EventFired whenSlot after the event
startedPlayback starts (also fires again on replay).playing
completedThe ad played to the end.endcard with a replay button
pausedPlayback pauses (user click, the slot scrolled out of view, or the tab went to the background).paused
resumedPlayback resumes.playing
mutedSound muted.unchanged
unmutedSound unmuted.unchanged
clickThe viewer clicked through to the advertiser.unchanged (clickthrough opens in a new tab)
skippedThe viewer pressed skip.removed automatically
closedThe viewer pressed close.removed automatically
no-fillThe ad server returned no ad.removed automatically — show your fallback
errorLoading or playback failed, or the rendering engine gave no signal for 15 seconds. The listener receives { code?, message? }.removed automatically

Events marked removed automatically are terminal: the player cleans the slot up by itself, so the page can reclaim the space — there is no need to call dispose() after them. The event is always delivered to your listeners before the teardown.

Replay (the endcard button) re-plays the already-delivered media locally: started fires again on the handle, but no new impression and no quartile/progress events are sent to the ad server. User interactions during a replay still fire their pixels — a click-through pings ClickTracking (the user really visited the advertiser) and a skip pings the skip-tracking URLs. The replay button only appears when the media can actually be re-played; if a replay fails to load, the slot falls back to the endcard without the button.

handle.on('error', (info) => {
console.warn('ad failed', info?.code, info?.message);
});

info.code carries the IMA AdError code (a positive number) for VAST/media failures.

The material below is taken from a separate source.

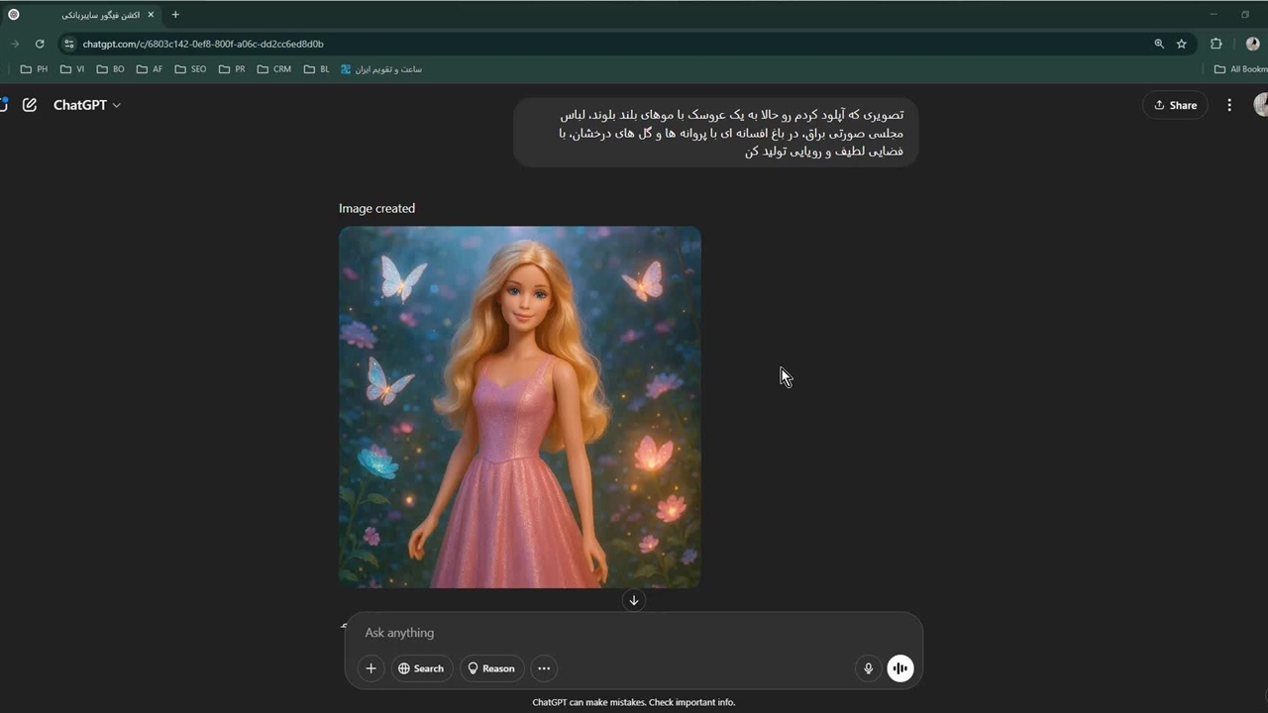
Task: Open a new browser tab
Action: (x=175, y=15)
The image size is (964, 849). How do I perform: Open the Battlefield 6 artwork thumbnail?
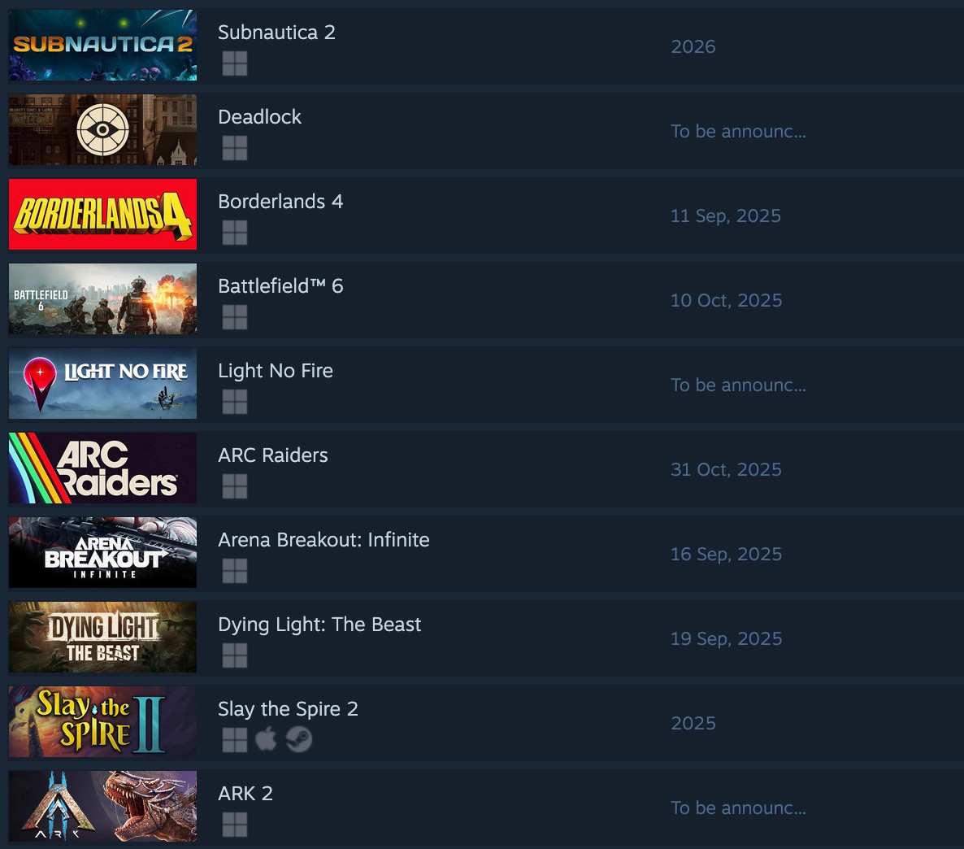click(x=102, y=299)
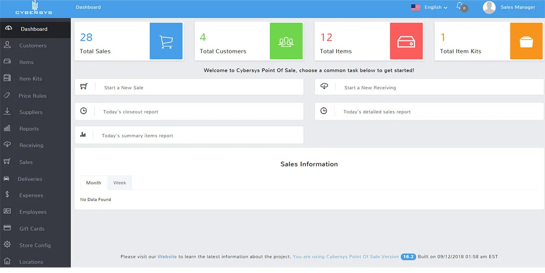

Watchdog errors — the rendering engine gave no signal at all — use the distinct code -1 (exported as WATCHDOG_ERROR_CODE), so monitoring can separate the two.

When you pass vastUrl, the player fetches the document itself:

  • The request is sent with credentials (cookies). The ad server must answer with an echoed Access-Control-Allow-Origin and Access-Control-Allow-Credentials: true — standard for VAST endpoints, including Xandr. Servers that only send Access-Control-Allow-Origin: * get an automatic cookie-less retry.
  • The fetch times out after 10 seconds and surfaces as the error event.
  • URL macros are not expanded ([CACHEBUSTING], ${GDPR_CONSENT_…}, …) — pass a fully expanded URL.
  • Wrapper responses are resolved by the rendering engine; for wrapper tags the skip button and the clickthrough surface come from the engine UI rather than the player chrome.

With no consent option, the player queries the page CMP on every render: TCF v2 via window.__tcfapi and GPP via window.__gpp (CMP API 1.1). It waits for the CMP to reach a settled state, capped at one second, and only then requests the ad. If your integration already has the consent strings, pass them in config.consent to skip the CMP read.